Uncle Davey wrote:
> Uzytkownik "Grinder" <grinder@no.spam.maam.com> napisal w wiadomosci
> news:0tc4f.249987$084.245527@attbi_s22...
>
>>Uncle Davey wrote:
>>
>>
>>>A participant on www.usenetposts.com/forum asked a
>>
>> > riddle, as follows:
>>
>>
>>>>This is what just came to my mind which I would like
>>
>> >> to discuss with all of you:
>>
>>>>Is human will free? If it is not free, then people
>>
>> >> cannot be held responsible for their sins, as they
>> >> don't have the capacity to abstain from sinning. But
>> >> if human will is free, then God is not all-knowing and
>> >> almighty, as people might choose to behave this way or
>> >> that.
>>
>>>>Now, what is the solution to this?
>>
>>>And my reply was the following:
>>>
>>>First you would need to define "free".
>>
>>[snip]
>>
>>
>>>There is freedom to make choices between possible alternatives.
>>
>>[snip]
>>
>>
>>>That's how I would answer your riddle
>>
>>I see you didn't really trouble your answer with the conflict between
>>our free will and God's omniscience.
>>
>>If God already knows what we're going to pick at any give choice, how
>>are we free to choose any of the possible alternatives? Either:
>>
>>a) We can choose any of the alternatives, including those different than
>>what God *knows* we're going to pick -- thus invalidating his omniscience.
>>
>>b) We can only choose the alternative that God has forseen for use, thus
>>making free well an illusion.
>>
>>I've outlined this conundrum a dozen or so times to theists who hold
>>that God is omniscient, yet we have free will. So far, I have only
>>received complimentary dance lessons.
>
>
> As I say, the answer is in Christ.
>
> We do not have a freedom not to commit sin. That choice was made for us.
>
> The choice that we have is whether or not to believe in the saviour.
>
> With regard to repentance and faith, it is true that God does determine
> those to whom he gives truth. Even Jacob when repenting before meeting Esau
> in Genesis 32 says to God that he doesn't deserve all the truth he knows.

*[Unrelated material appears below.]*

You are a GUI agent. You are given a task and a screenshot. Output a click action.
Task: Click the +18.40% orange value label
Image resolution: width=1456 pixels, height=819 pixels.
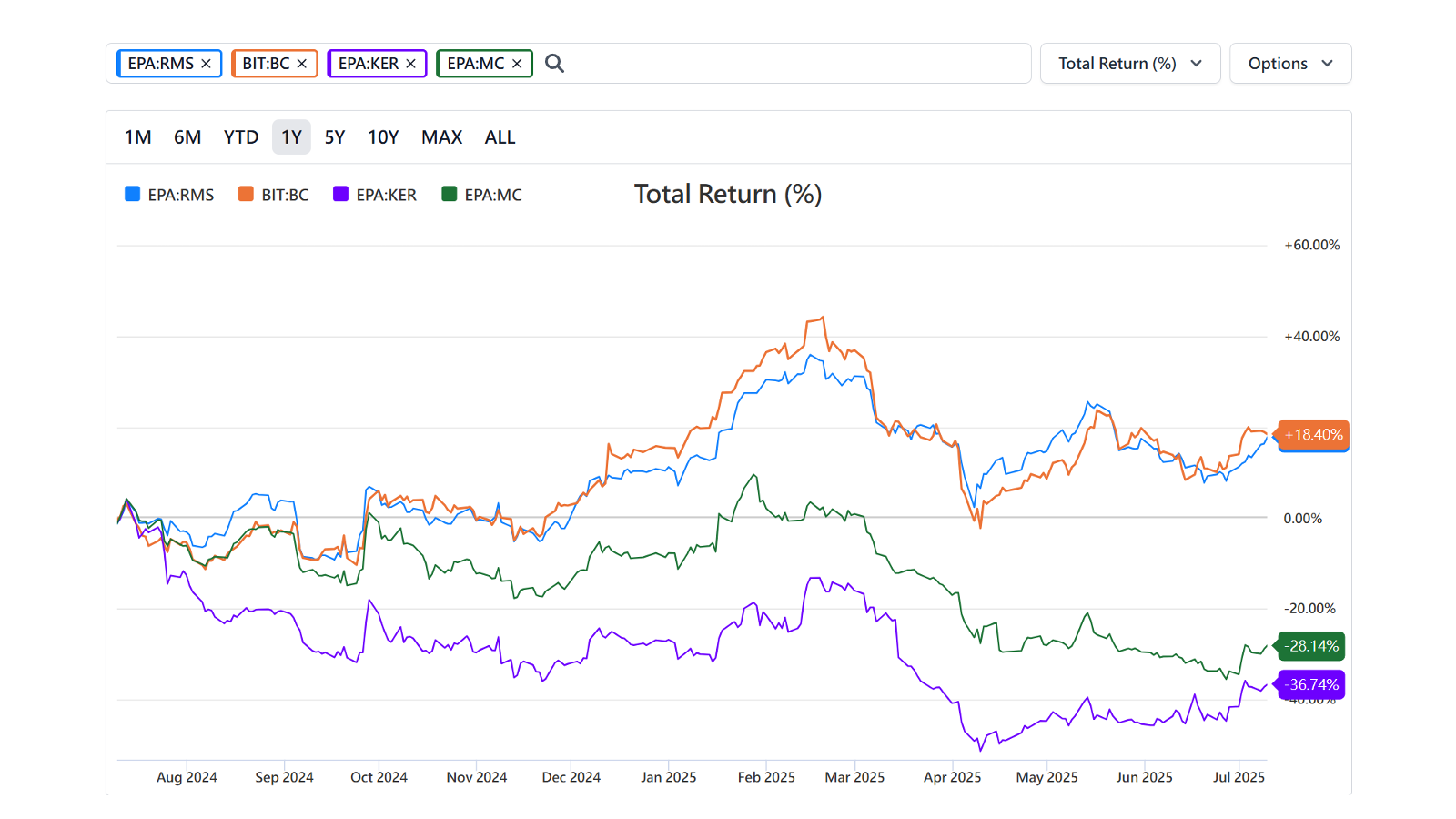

> Then shortly after this the risen Christ comes and wrestles with him, and
> gives him the name of Israel. That name, which remains on everyone's lips to
> this day, came to a man soon after his acknowledgement that he didn't
> deserve any truth from God, and had been given it out of mercy.
>
> This is the beginning of wisdom. To understand that God does give as He
> pleases, truth as well as any other gift. That is why we are not free, in a
> sense, to chose His truth and believe it for our salvation, he needs to give
> it. But at the same time you can do as Israel did and bind God to a
> struggle, saying to even the most high God "I will not let thee go, except
> thou bless me". Wonder of wonders! Of course the creator and redeemer Christ
> could have had power to wrestle with Jacob in such a way as to crush his
> every atom at the subquantum level, or to fling him into interplanetary
> disintegration, but he allows jacob to win a blessing! So in the same way we
> can come, and lay claim on blessings from God. Only later we know, that we
> could never have come without his grace, but you are free to go to God and
> claim the promises, that those who come to Him He will not cast out. That
> those who pray "o Lord, help me to believe" receive their faith. You can
> choose to believe in God.
>
> And if you believe on Christ for your salvation, then it will be as an act
> of will on your level whatever it may be looked at from another level.
>
> I hope this is an answer for you. If not, I will try again.
It is an answer, but not to the conundrum originally posed.
Perhaps it will help to detach the question from God -- think of some
omniscient barber in the place of Him, as an omniscient being, coupled
with our theoretical free will is enough to produce the logical conflict.